■ Task instructions
In the records below, repeat word for word every line from the one containing "This screenshot has height=334, width=577." through the end of the records, both included, and leave the pictures out.

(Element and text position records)
== == ==
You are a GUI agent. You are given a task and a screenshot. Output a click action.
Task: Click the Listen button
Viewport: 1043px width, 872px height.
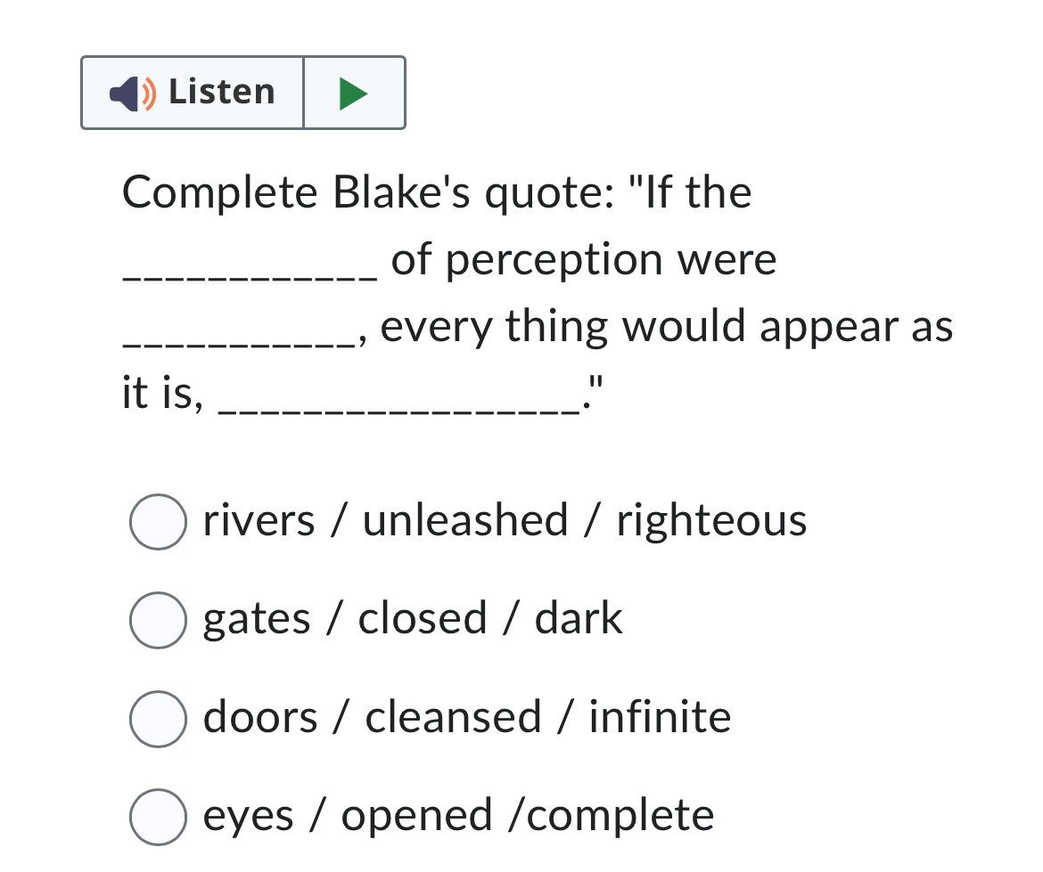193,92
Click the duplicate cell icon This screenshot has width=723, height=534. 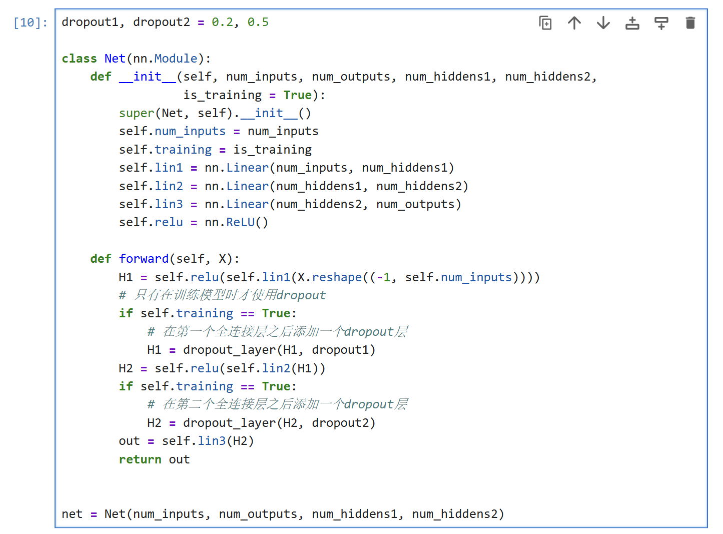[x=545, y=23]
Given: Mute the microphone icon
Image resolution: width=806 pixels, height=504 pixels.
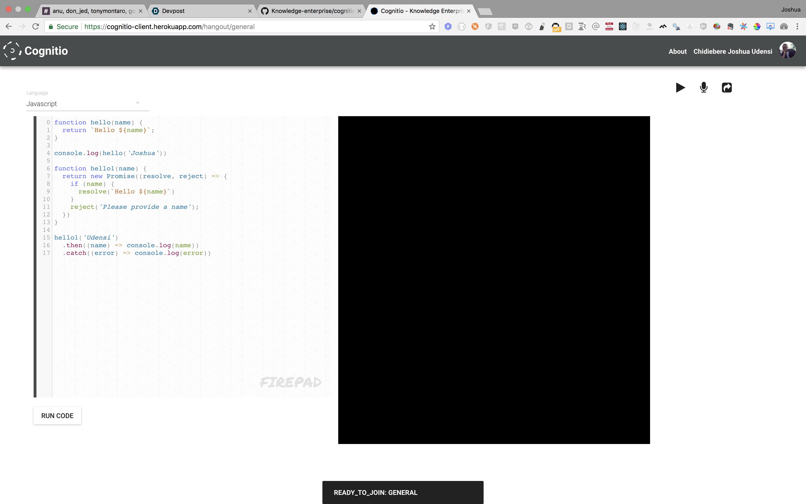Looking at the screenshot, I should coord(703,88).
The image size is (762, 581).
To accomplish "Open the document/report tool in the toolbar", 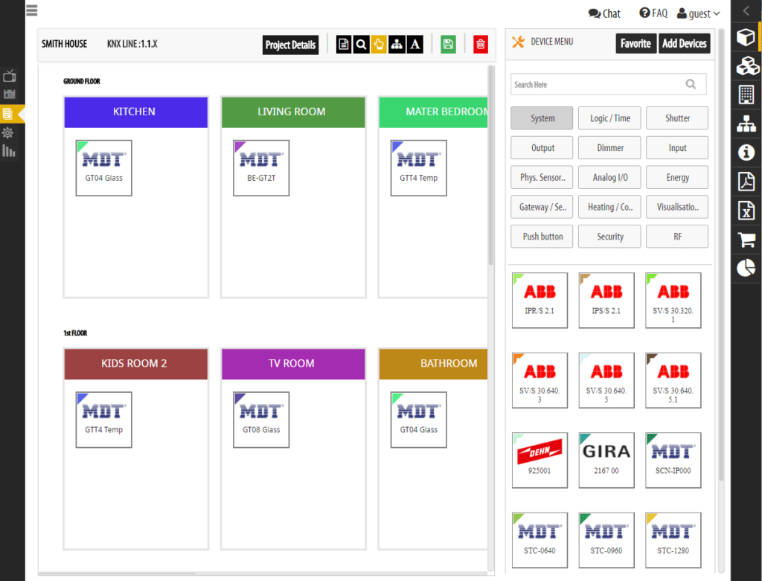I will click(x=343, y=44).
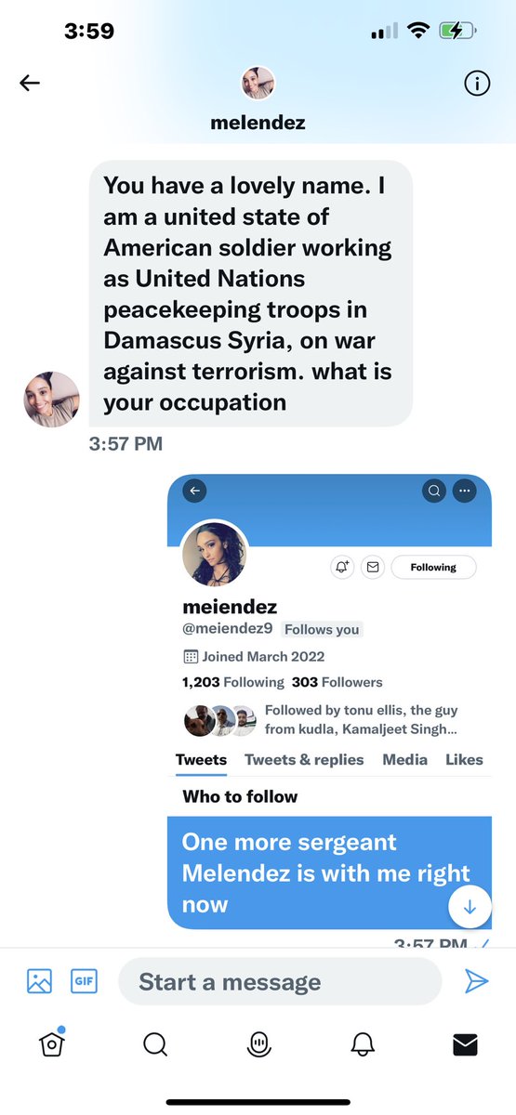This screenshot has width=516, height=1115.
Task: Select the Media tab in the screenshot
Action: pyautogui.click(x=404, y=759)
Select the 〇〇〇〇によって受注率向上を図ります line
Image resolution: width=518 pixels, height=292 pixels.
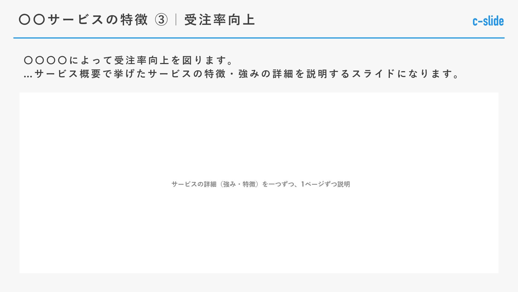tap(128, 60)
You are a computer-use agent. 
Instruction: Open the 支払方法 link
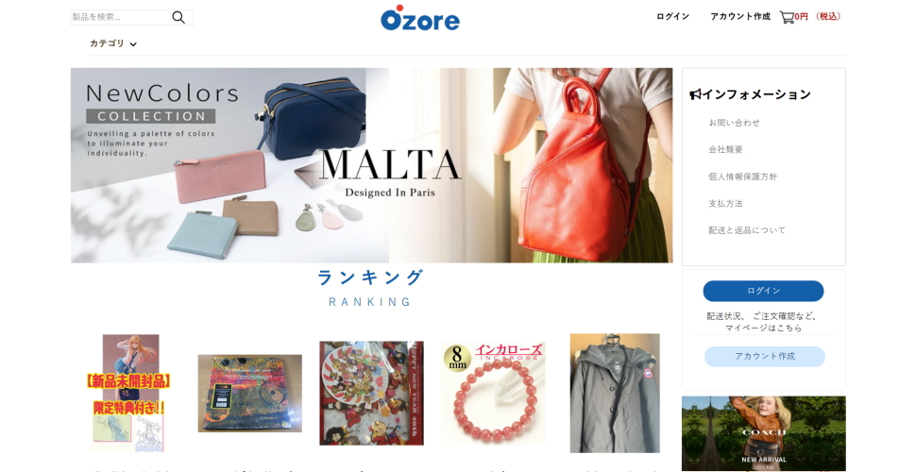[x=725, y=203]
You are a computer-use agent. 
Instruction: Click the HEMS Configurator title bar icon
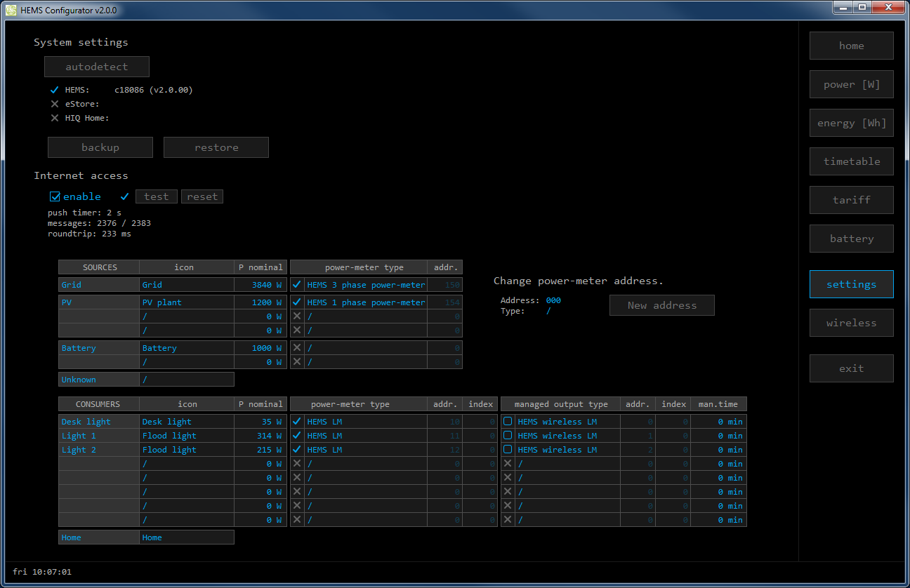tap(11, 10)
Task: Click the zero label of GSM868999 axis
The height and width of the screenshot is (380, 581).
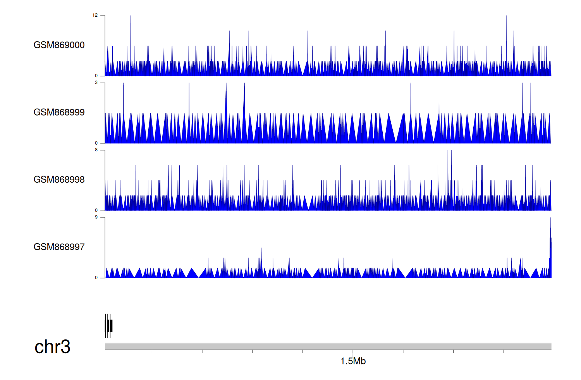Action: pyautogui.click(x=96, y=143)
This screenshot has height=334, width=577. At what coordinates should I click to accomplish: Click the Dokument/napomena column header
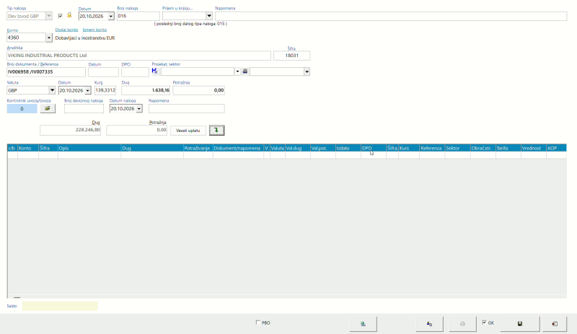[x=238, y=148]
== == ==
■ Task answer
This screenshot has height=334, width=577. At what coordinates should I click to accomplish: Click the Dokument/napomena column header
[x=238, y=148]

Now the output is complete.